FIG. 2 is a schematic diagram of hand and object keypoints; wherein (a) the graph illustrates the keypoints of 21 hands, (b) the graph illustrates the keypoints of 21 objects, (a) P, R, M, I, T in the graph represents 5 fingers, TIP represents fingertips, DIP represents distal knuckles, PIP represents proximal knuckles, MCP represents metacarpophalangerhans, and Wrist is Wrist.
FIG. 3 is a diagram of a grid coordinate system of an input image;
FIG. 4 is a schematic diagram of hand and object positions and their cell stored vectors in a grid coordinate system;
FIG. 5 is a schematic diagram of an interactive cyclic network in a model, where x 1 ~x N Representing the input of the interactive recurrent neural network.
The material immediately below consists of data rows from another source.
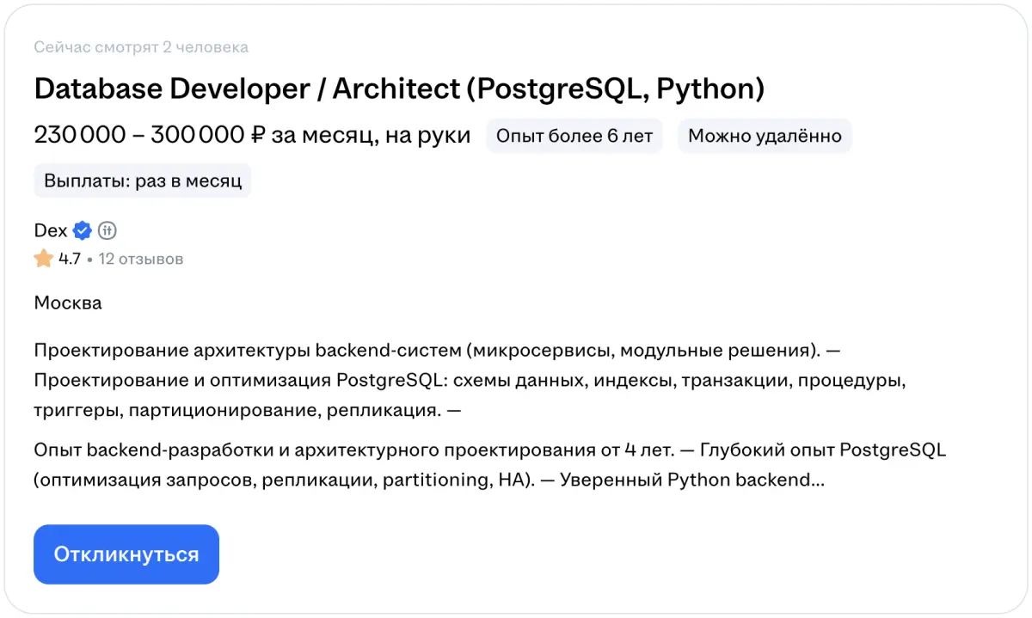Click the line mentioning триггеры, партиционирование, репликация
This screenshot has height=618, width=1032.
tap(248, 410)
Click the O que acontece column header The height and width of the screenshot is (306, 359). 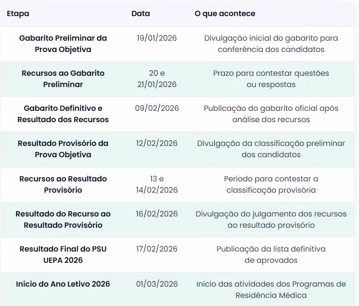click(225, 14)
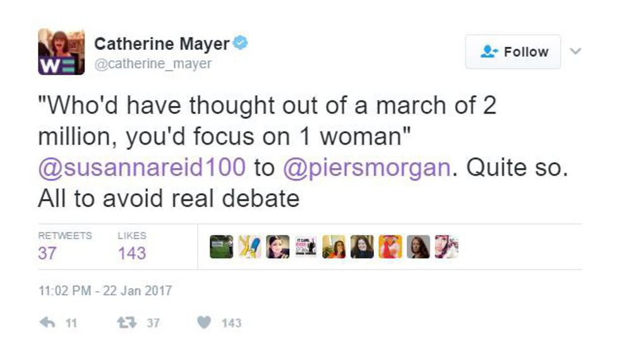The image size is (619, 360).
Task: Click the @catherine_mayer handle
Action: (153, 64)
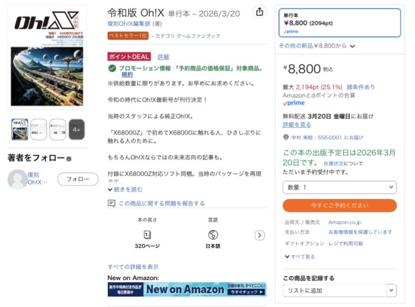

Fig. 6 is a schematic diagram of a zero-order learning classifier module in a model.
Detailed Description
The process according to the invention is further described below with reference to the accompanying drawings and specific examples.
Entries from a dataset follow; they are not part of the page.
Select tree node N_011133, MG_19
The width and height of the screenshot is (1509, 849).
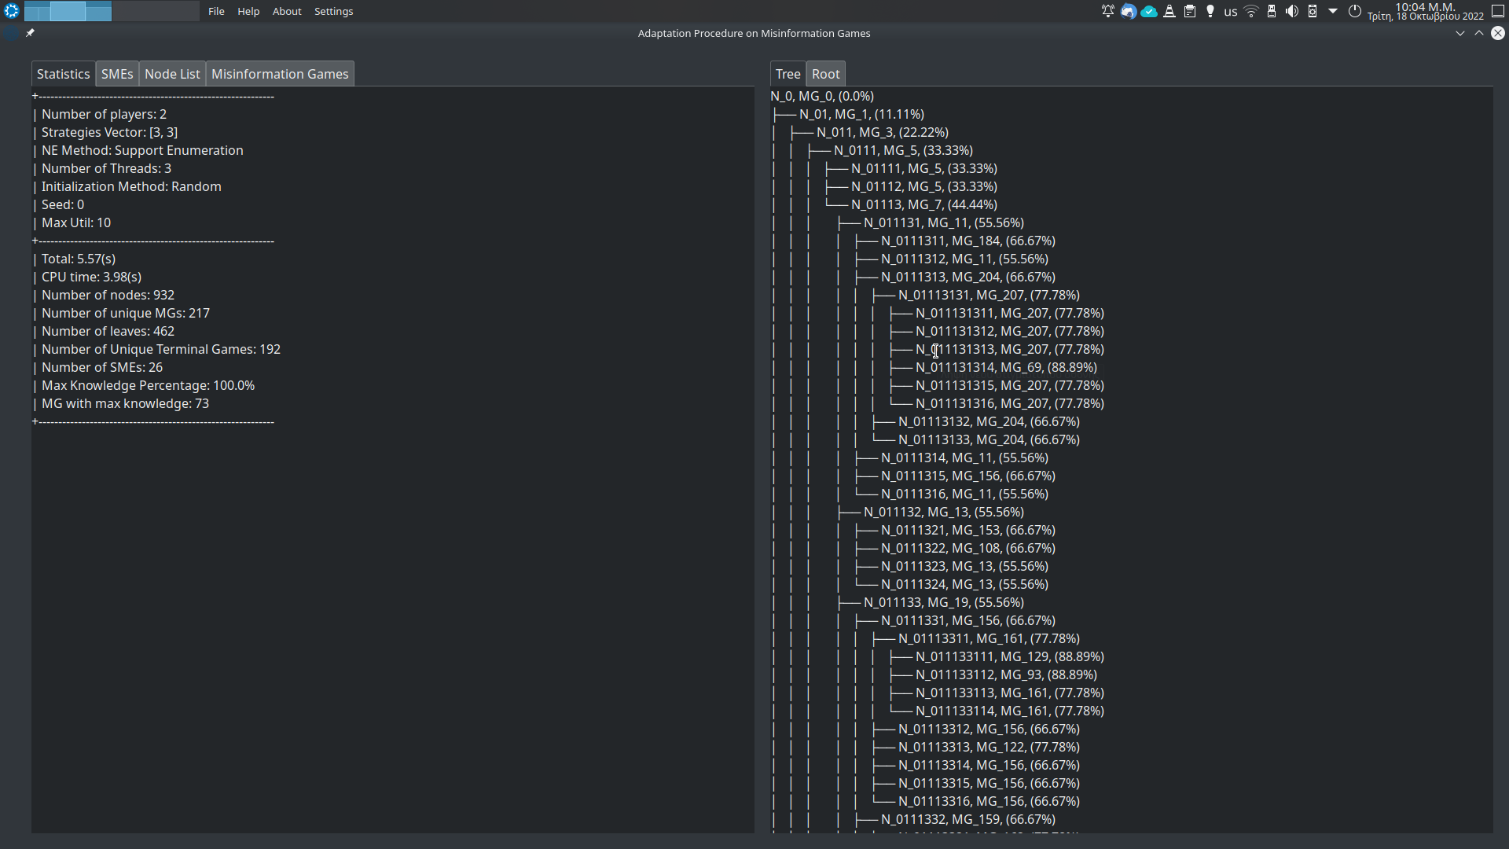click(x=943, y=602)
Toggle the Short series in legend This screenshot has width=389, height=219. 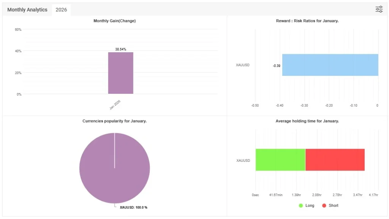click(x=330, y=205)
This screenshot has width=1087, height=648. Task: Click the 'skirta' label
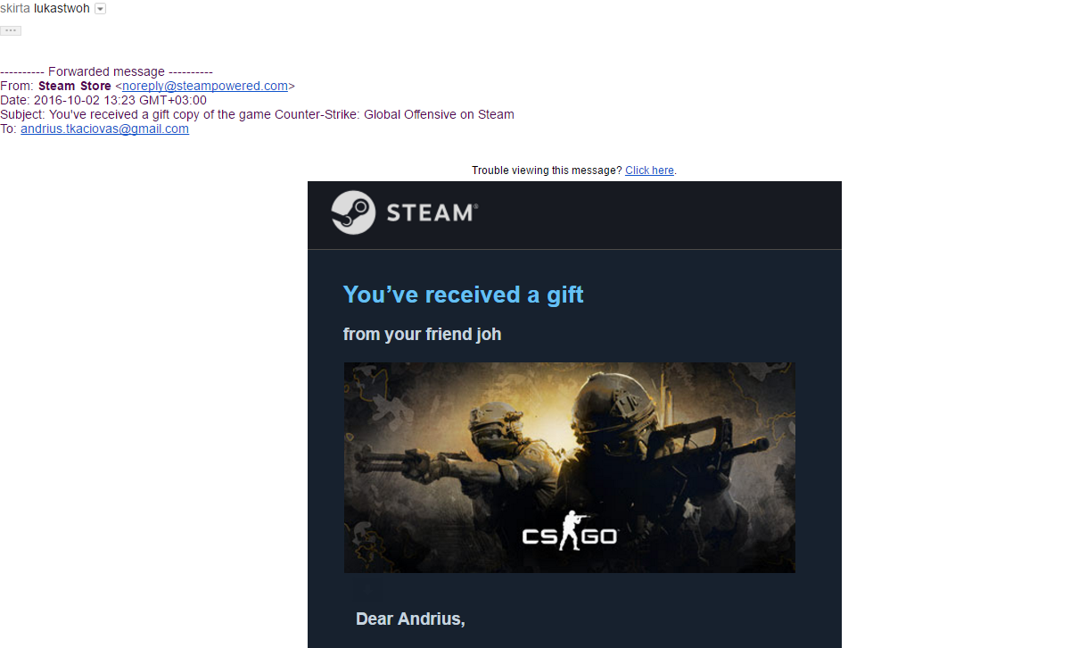coord(15,9)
The hand motion recognition method does not need to rely on an external detection algorithm, and only needs to perform end-to-end training on a single image. After a single RGB image is input and feedforward transmission is carried out once through a neural network, the gestures of a 3D hand and an object can be estimated together, interaction of the three-dimensional hand and the object is modeled, the object and action categories are identified, and when the object category is identified as a background category, the unknown category of the object is predicted by calculating and searching the closest category in a semantic space through a zero-order learning classifier module. The pose information of the hand and object is then further combined and propagated in the time domain to infer interactions between the hand and object trajectories and to identify actions. The method takes a series of frames as input, and can output 3D hand and object gesture prediction of each frame and estimation of object and action category of the whole sequence.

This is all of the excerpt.